> [DATA FOR REVIEW]

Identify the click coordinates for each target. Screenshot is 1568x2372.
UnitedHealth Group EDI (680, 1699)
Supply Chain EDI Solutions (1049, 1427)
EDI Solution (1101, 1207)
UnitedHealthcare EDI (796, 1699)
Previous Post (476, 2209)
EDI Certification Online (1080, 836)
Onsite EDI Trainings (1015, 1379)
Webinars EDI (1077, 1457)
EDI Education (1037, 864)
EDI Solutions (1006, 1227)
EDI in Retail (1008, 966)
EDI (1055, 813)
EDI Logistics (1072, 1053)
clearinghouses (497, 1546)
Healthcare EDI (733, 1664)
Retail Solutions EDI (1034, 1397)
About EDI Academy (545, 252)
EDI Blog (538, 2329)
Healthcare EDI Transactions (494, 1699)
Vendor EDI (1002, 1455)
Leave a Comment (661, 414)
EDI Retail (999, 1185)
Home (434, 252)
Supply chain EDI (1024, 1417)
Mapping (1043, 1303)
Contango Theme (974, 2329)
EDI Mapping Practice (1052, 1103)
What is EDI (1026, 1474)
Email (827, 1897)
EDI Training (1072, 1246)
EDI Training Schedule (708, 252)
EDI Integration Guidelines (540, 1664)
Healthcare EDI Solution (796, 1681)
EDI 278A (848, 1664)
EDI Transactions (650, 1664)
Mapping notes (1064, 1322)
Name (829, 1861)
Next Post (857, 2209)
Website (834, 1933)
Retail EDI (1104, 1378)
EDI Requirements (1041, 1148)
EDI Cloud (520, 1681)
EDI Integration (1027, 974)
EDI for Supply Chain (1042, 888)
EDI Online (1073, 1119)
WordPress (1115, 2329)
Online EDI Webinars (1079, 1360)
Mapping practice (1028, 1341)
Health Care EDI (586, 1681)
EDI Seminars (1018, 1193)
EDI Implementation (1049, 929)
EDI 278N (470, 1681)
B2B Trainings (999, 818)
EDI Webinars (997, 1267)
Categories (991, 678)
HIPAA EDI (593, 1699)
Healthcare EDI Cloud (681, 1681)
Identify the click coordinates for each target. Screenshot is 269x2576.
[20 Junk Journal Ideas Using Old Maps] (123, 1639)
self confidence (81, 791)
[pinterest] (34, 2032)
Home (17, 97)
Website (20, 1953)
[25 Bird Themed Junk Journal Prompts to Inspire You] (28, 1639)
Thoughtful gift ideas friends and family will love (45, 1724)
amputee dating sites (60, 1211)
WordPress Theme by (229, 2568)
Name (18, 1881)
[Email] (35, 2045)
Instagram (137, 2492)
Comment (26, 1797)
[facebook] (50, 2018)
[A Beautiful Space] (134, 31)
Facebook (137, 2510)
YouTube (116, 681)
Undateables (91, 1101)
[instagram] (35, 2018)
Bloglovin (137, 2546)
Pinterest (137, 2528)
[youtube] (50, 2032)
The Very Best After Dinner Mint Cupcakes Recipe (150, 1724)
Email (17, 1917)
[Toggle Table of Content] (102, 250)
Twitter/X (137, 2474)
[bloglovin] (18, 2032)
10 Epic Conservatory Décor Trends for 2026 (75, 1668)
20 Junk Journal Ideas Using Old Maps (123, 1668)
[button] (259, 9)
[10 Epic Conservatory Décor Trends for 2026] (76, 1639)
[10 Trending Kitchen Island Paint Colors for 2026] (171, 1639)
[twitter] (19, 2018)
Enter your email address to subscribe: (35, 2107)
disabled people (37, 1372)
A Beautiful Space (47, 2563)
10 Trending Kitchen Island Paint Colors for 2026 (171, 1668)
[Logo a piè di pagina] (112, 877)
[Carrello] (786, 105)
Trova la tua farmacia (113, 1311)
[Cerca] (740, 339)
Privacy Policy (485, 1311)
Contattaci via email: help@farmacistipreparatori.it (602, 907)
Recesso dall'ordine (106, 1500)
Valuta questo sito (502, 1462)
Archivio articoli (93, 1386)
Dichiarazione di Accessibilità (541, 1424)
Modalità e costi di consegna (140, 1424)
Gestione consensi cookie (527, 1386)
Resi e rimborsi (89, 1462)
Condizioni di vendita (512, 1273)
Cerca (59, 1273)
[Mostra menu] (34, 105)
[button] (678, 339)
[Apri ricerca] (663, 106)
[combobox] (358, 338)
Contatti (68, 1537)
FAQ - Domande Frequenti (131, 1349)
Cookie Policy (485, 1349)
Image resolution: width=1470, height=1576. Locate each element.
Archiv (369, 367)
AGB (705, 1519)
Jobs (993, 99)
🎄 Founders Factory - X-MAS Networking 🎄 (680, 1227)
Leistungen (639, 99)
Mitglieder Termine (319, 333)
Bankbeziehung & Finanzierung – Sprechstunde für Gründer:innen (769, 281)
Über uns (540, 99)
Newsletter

> [TASK STATEMENT]
Restate every line of the data above exactly as it was written.

> [OUTPUT]
Identify the click coordinates for each target. Screenshot is 1568x2372.
UnitedHealth Group EDI (680, 1699)
Supply Chain EDI Solutions (1049, 1427)
EDI Solution (1101, 1207)
UnitedHealthcare EDI (796, 1699)
Previous Post (476, 2209)
EDI Certification Online (1080, 836)
Onsite EDI Trainings (1015, 1379)
Webinars EDI (1077, 1457)
EDI Education (1037, 864)
EDI Solutions (1006, 1227)
EDI in Retail (1008, 966)
EDI (1055, 813)
EDI Logistics (1072, 1053)
clearinghouses (497, 1546)
Healthcare EDI (733, 1664)
Retail Solutions EDI (1034, 1397)
About EDI Academy (545, 252)
EDI Blog (538, 2329)
Healthcare EDI Transactions (494, 1699)
Vendor EDI (1002, 1455)
Leave a Comment (661, 414)
EDI Retail (999, 1185)
Home (434, 252)
Supply chain EDI (1024, 1417)
Mapping (1043, 1303)
Contango Theme (974, 2329)
EDI Mapping Practice (1052, 1103)
What is EDI (1026, 1474)
Email (827, 1897)
EDI Training (1072, 1246)
EDI Training Schedule (708, 252)
EDI Integration Guidelines (540, 1664)
Healthcare EDI Solution (796, 1681)
EDI 278A (848, 1664)
EDI Transactions (650, 1664)
Mapping notes (1064, 1322)
Name (829, 1861)
Next Post (857, 2209)
Website (834, 1933)
Retail EDI (1104, 1378)
EDI Requirements (1041, 1148)
EDI Cloud (520, 1681)
EDI Integration (1027, 974)
EDI for Supply Chain (1042, 888)
EDI Online (1073, 1119)
WordPress (1115, 2329)
Online EDI Webinars (1079, 1360)
Mapping practice (1028, 1341)
Health Care EDI (586, 1681)
EDI Seminars (1018, 1193)
EDI Implementation (1049, 929)
EDI 278N (470, 1681)
B2B Trainings (999, 818)
EDI Webinars (997, 1267)
Categories (991, 678)
HIPAA EDI (593, 1699)
Healthcare EDI Cloud (681, 1681)
Identify the click coordinates for each target. Screenshot is 269x2576.
[20 Junk Journal Ideas Using Old Maps] (123, 1639)
self confidence (81, 791)
[pinterest] (34, 2032)
Home (17, 97)
Website (20, 1953)
[25 Bird Themed Junk Journal Prompts to Inspire You] (28, 1639)
Thoughtful gift ideas friends and family will love (45, 1724)
amputee dating sites (60, 1211)
WordPress Theme by (229, 2568)
Name (18, 1881)
[Email] (35, 2045)
Instagram (137, 2492)
Comment (26, 1797)
[facebook] (50, 2018)
[A Beautiful Space] (134, 31)
Facebook (137, 2510)
YouTube (116, 681)
Undateables (91, 1101)
[instagram] (35, 2018)
Bloglovin (137, 2546)
Pinterest (137, 2528)
[youtube] (50, 2032)
The Very Best After Dinner Mint Cupcakes Recipe (150, 1724)
Email (17, 1917)
[Toggle Table of Content] (102, 250)
Twitter/X (137, 2474)
[bloglovin] (18, 2032)
10 Epic Conservatory Décor Trends for 2026 (75, 1668)
20 Junk Journal Ideas Using Old Maps (123, 1668)
[button] (259, 9)
[10 Epic Conservatory Décor Trends for 2026] (76, 1639)
[10 Trending Kitchen Island Paint Colors for 2026] (171, 1639)
[twitter] (19, 2018)
Enter your email address to subscribe: (35, 2107)
disabled people (37, 1372)
A Beautiful Space (47, 2563)
10 Trending Kitchen Island Paint Colors for 2026 (171, 1668)
[Logo a piè di pagina] (112, 877)
[Carrello] (786, 105)
Trova la tua farmacia (113, 1311)
[Cerca] (740, 339)
Privacy Policy (485, 1311)
Contattaci via email: help@farmacistipreparatori.it (602, 907)
Recesso dall'ordine (106, 1500)
Valuta questo sito (502, 1462)
Archivio articoli (93, 1386)
Dichiarazione di Accessibilità (541, 1424)
Modalità e costi di consegna (140, 1424)
Gestione consensi cookie (527, 1386)
Resi e rimborsi (89, 1462)
Condizioni di vendita (512, 1273)
Cerca (59, 1273)
[Mostra menu] (34, 105)
[button] (678, 339)
[Apri ricerca] (663, 106)
[combobox] (358, 338)
Contatti (68, 1537)
FAQ - Domande Frequenti (131, 1349)
Cookie Policy (485, 1349)
Image resolution: width=1470, height=1576. Locate each element.
Archiv (369, 367)
AGB (705, 1519)
Jobs (993, 99)
🎄 Founders Factory - X-MAS Networking 🎄 (680, 1227)
Leistungen (639, 99)
Mitglieder Termine (319, 333)
Bankbeziehung & Finanzierung – Sprechstunde für Gründer:innen (769, 281)
Über uns (540, 99)
Newsletter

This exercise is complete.